**EXERCISE DIRECTIONS**
For the listing below, print exactly the lines from the line with "Task: Click the table vertical scrollbar area" to the line with "Screen dimensions: 1081x572", both included, and nothing beyond them.

**MATERIAL PROVIDED**

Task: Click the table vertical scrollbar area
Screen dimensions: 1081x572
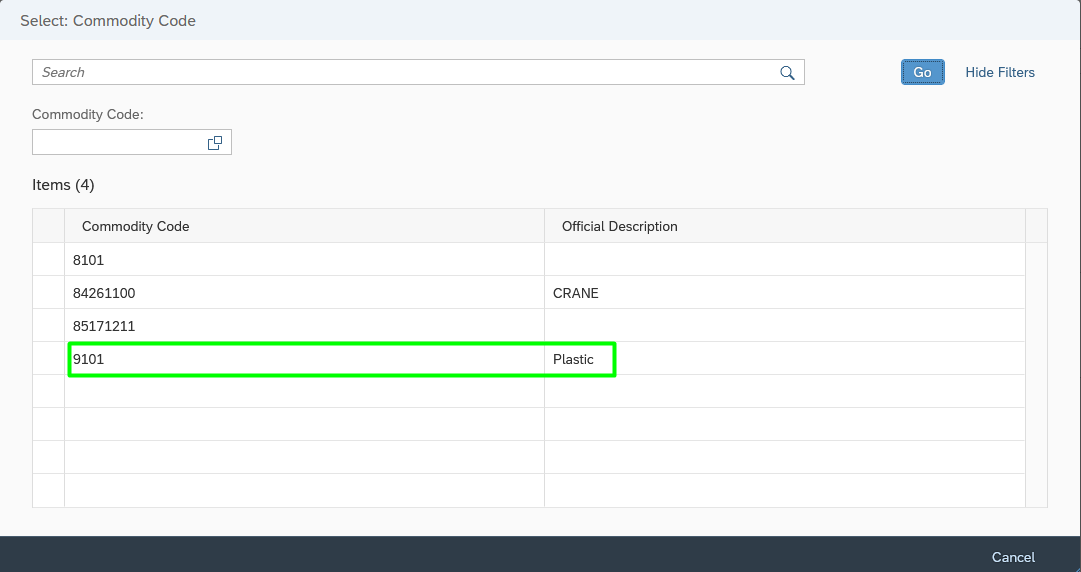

...

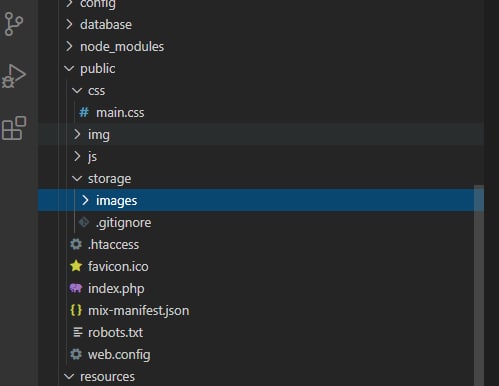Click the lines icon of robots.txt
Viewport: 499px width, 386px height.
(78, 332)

**SOLUTION FOR THIS EXERCISE**
Task: Click the table vertical scrollbar area
Screen dimensions: 1081x572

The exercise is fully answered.